Near Real Time Data Ingestion into SageMaker Feature Store

The objective

This blog post is the first part of a 3 parts series about testing a fully automated MLOps pipeline for machine learning prediction on near real time timeseries data in AWS. This part focuses on the data ingestion pipeline into Amazon SageMaker Feature Store.

The entire demo code is publicly available in the project repository on GitHub.

Sagemaker Feature Store

For this demo, we have chosen to use the Amazon SageMaker Feature Store as the final repository of the data ingestion pipeline. As per the documentation:

“Amazon SageMaker Feature Store is a fully managed, purpose-built repository to store, share, and manage features for machine learning (ML) models.
Features are inputs to ML models used during training and inference.”

The Demo

The demo ingests blockchain transactions from the blockchain.com API (see documentation here). Based on the data it ingests, the pipeline computes and stores 3 simple metrics in Amazon SageMaker Feature Store:

  • The total number of transactions
  • The total amount of transaction fees
  • The average amount of transaction fees

These metrics are computed per minute. Although it might not be the best window period to analyze blockchain transactions, it allows us to quickly gather a lot of data points in a short period of time, avoiding running the demo for too long which has an impact on the AWS costs.

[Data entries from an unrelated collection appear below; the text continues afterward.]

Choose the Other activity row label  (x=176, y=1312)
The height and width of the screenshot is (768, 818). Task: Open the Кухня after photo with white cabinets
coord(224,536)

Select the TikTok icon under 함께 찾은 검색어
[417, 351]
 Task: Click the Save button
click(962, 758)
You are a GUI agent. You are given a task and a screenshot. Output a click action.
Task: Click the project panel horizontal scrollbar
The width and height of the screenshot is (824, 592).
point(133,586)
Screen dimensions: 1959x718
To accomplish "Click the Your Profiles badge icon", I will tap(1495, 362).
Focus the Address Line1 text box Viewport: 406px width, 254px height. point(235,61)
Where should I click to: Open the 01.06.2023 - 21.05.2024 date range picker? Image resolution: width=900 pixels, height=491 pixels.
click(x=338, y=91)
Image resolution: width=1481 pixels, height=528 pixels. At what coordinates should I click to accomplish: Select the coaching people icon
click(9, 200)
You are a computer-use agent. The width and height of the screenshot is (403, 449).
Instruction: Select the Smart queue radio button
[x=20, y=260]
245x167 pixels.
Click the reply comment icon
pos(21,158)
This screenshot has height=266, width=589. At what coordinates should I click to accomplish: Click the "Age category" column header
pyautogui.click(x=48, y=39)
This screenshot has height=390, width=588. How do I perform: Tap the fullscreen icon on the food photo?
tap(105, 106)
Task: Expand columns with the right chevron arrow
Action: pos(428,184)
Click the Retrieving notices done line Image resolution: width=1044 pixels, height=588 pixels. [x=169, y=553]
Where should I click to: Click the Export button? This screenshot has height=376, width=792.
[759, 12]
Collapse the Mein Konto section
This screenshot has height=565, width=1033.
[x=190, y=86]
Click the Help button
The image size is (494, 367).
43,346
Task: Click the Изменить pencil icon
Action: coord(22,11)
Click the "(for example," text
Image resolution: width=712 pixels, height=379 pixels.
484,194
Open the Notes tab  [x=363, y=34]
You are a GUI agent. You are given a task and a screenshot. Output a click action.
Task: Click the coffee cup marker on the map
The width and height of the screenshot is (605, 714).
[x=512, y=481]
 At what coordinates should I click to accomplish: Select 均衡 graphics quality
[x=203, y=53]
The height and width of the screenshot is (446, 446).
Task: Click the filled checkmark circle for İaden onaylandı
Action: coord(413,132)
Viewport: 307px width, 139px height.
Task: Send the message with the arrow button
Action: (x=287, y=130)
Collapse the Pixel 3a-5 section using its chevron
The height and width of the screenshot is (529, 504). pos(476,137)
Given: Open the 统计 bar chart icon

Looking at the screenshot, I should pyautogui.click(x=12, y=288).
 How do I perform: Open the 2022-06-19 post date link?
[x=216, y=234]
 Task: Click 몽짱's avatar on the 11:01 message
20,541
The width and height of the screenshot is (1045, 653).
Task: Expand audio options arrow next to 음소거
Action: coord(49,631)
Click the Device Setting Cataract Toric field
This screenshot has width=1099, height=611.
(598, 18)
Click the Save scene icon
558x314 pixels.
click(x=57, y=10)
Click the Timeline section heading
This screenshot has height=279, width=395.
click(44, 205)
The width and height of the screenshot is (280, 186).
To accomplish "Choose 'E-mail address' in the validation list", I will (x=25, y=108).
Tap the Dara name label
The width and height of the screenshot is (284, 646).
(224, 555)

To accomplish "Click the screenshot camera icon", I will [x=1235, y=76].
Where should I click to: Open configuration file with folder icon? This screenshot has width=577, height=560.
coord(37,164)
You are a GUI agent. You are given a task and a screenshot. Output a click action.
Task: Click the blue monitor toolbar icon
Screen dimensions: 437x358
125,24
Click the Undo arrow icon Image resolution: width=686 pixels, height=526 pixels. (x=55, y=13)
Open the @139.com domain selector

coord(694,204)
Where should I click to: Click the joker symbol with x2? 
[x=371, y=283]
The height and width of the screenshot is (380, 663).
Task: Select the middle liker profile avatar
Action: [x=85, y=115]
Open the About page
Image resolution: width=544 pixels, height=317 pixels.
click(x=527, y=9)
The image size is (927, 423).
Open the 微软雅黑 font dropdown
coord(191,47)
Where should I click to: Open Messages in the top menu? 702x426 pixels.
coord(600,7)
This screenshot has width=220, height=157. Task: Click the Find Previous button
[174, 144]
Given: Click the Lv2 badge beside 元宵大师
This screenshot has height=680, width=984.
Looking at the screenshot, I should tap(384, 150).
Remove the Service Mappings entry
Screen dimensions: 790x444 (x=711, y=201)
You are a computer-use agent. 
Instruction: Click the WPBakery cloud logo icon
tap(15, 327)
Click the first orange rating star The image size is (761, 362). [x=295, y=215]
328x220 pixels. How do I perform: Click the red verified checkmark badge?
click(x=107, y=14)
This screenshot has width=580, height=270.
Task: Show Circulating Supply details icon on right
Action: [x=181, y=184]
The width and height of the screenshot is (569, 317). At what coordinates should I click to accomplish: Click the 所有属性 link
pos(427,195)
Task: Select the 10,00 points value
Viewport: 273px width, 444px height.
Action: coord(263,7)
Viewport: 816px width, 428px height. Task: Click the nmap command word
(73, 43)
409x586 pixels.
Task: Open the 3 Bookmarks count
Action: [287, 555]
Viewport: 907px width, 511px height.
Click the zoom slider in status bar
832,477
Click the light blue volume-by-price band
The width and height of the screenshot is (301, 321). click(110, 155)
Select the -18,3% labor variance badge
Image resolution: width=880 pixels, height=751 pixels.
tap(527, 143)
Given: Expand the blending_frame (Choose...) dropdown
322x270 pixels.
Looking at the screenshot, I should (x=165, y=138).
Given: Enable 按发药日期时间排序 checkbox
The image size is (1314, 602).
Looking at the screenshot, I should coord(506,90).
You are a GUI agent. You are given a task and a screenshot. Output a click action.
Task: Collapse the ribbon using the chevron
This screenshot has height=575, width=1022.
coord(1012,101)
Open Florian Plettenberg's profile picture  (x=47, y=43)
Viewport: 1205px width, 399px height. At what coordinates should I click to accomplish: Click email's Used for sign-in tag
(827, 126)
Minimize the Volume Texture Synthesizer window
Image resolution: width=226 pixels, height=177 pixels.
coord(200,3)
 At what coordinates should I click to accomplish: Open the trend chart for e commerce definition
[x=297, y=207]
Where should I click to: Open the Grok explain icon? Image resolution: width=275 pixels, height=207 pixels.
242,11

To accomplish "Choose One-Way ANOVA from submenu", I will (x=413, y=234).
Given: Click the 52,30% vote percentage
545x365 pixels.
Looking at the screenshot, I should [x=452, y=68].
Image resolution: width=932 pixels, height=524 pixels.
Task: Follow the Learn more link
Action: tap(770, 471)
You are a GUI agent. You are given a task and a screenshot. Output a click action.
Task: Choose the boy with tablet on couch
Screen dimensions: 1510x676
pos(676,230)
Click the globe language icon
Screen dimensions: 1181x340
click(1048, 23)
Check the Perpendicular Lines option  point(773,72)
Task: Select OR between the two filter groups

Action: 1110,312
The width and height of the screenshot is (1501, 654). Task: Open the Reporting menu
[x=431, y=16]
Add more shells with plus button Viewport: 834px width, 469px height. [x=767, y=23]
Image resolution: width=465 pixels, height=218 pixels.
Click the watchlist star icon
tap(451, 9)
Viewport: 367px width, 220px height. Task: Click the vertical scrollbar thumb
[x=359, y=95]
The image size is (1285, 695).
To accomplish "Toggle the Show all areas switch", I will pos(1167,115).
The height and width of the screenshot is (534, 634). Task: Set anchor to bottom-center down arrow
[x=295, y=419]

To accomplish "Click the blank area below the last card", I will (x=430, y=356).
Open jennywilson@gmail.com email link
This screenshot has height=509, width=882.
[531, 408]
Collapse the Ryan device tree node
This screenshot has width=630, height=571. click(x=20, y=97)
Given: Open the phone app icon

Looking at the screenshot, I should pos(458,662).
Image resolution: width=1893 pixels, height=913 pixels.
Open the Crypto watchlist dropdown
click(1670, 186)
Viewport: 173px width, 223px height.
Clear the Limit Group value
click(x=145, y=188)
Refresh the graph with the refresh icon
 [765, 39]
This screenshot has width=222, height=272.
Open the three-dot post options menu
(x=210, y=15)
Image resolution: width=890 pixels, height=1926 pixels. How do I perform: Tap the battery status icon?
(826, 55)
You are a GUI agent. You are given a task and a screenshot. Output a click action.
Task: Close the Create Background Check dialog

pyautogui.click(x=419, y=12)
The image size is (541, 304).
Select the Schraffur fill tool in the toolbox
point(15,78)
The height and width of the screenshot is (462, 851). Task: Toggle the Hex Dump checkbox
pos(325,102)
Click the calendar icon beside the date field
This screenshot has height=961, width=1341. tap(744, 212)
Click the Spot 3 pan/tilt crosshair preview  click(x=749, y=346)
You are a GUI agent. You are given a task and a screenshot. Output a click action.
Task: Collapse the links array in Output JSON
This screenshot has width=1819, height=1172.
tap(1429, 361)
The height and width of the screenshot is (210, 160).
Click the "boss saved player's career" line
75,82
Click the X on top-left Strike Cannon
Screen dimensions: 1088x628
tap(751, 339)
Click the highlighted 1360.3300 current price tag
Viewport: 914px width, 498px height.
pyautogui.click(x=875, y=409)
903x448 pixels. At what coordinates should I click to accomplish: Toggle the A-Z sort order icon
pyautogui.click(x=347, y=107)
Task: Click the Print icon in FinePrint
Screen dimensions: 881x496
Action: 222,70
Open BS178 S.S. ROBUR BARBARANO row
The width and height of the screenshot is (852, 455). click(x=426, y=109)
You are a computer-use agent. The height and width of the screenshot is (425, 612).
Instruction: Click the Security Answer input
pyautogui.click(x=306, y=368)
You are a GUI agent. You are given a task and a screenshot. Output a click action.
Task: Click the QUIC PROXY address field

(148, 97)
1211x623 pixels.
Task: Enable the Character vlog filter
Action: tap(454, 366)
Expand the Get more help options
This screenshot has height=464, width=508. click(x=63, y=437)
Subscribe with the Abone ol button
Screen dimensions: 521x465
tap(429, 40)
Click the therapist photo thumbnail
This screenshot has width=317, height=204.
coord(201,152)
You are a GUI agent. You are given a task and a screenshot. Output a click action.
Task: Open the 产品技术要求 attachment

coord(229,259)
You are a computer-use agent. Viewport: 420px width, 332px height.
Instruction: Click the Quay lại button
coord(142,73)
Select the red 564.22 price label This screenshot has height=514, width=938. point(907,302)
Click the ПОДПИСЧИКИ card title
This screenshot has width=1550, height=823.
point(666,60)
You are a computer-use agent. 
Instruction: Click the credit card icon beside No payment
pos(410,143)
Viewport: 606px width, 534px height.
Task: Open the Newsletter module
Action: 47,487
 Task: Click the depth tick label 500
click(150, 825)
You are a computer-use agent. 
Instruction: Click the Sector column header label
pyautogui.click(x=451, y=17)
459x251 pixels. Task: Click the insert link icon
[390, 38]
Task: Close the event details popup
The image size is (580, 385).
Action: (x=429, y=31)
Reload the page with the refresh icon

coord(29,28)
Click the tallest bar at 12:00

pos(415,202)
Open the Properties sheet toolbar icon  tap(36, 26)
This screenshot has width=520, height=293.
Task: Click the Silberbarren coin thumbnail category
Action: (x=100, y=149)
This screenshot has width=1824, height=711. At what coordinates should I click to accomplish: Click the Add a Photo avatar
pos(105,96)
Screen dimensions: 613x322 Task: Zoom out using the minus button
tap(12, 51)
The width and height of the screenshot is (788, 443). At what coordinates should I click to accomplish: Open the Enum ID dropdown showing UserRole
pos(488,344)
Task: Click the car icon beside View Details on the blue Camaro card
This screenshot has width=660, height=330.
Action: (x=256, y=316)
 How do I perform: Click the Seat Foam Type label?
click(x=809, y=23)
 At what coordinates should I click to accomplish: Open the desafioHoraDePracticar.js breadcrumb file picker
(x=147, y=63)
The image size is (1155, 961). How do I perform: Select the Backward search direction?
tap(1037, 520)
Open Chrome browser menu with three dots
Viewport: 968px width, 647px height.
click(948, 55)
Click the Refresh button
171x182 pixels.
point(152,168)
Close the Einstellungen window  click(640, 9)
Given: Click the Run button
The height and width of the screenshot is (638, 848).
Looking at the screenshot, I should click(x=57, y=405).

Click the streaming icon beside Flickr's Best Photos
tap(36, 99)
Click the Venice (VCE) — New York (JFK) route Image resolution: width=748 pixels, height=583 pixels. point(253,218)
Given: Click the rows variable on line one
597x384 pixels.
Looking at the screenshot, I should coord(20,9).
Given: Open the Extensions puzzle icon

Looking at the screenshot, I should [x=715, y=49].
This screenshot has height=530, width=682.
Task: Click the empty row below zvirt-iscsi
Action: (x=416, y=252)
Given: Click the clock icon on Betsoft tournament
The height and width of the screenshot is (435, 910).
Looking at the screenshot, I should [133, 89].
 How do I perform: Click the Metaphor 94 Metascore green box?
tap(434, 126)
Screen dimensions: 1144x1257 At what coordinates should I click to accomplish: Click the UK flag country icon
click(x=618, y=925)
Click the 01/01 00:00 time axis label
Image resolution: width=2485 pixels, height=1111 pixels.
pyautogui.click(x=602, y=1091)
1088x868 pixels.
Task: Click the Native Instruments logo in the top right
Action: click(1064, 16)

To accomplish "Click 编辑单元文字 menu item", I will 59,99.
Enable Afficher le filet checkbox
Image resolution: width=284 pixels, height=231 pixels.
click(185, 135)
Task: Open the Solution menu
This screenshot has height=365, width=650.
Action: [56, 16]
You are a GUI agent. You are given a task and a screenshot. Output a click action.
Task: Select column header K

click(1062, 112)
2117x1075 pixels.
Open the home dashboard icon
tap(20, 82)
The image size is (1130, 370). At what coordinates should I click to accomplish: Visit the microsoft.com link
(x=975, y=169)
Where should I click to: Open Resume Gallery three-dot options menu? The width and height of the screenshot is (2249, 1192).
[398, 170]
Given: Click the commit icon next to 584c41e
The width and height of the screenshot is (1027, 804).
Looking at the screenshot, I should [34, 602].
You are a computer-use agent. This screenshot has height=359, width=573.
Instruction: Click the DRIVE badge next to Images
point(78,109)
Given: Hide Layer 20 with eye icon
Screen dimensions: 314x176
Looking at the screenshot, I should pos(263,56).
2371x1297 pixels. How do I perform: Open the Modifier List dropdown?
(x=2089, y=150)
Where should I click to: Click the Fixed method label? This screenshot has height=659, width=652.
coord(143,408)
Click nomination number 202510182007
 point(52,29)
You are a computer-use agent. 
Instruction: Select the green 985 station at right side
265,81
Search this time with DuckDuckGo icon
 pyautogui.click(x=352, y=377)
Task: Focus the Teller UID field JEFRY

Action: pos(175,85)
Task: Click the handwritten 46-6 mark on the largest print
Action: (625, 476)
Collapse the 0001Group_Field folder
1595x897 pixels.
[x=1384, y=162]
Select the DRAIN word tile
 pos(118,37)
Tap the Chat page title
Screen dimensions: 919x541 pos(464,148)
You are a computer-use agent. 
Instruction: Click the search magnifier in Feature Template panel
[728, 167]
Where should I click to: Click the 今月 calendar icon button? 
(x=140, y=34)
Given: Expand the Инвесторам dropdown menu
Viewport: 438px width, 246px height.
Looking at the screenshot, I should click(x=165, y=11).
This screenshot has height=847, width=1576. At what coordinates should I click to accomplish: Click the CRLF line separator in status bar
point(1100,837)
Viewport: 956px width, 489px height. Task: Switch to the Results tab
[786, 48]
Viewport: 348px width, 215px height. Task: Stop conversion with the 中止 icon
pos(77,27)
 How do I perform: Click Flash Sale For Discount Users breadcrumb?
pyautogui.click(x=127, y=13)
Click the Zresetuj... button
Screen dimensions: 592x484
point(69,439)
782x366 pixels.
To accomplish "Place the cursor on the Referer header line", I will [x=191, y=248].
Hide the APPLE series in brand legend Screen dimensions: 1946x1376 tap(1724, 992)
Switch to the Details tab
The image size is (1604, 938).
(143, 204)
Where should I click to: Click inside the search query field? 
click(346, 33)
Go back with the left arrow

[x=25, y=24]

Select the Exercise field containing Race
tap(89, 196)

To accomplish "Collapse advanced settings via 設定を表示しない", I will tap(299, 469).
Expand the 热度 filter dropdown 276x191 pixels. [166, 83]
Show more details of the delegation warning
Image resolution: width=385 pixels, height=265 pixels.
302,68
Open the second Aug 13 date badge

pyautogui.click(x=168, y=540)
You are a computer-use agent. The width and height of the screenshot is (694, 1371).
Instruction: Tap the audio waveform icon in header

This demo is developed using the AWS CDK and is available here.

The Architecture

The project is made of a self-mutating pipeline which deploys the different stacks of the project. Only the data ingestion pipeline components are shown here (the MLOps part of the architecture will be detailed in future posts).

The pipeline works as follow:

 1. An AWS Fargate container polls the data source API every 15 seconds to ingest the last 100 transactions and publish all transactions on the data ingestion event bus of AWS EventBridge.

2. An AWS EventBridge Rule routes the ingested data to an AWS Lambda Function.

3. The AWS Lambda Function is used in combination with Amazon DynamoDB to keep track of recently ingested transactions and filter out transactions already ingested.

4. The filtered data are written into an Amazon Kinesis Data Stream.

5. The ingestion data stream is connected to an Amazon Kinesis Firehose stream which stores the raw data to an Amazon S3 Bucket for archival.

6. An Amazon Managed Service for Apache Flink application reads the data from the ingestion stream and uses a tumbling window to compute the following 3 metrics per minute:

a. total number of transactions
b. total amount of transaction fees
c. average amount of transaction fees

7. The Flink application writes the aggregated data to a delivery Amazon Kinesis Data Stream. An AWS Lambda Function reads from the delivery stream and writes the aggregated data to Amazon SageMaker Feature Store.

8. An AWS Glue Job periodically aggregates the small files in the Amazon SageMaker Feature Store S3 Bucket to improve performance when reading data.

In addition to deploying the data ingestion pipeline, the infrastructure stack also deploys the data scientist environment using Amazon SageMaker Studio. It creates an Amazon SageMaker Studio Domain and creates a user in it with the appropriate permissions. With this, the data scientist has access to an IDE to run Jupyter Notebooks to perform analytics on the data, run experiments and test training a model.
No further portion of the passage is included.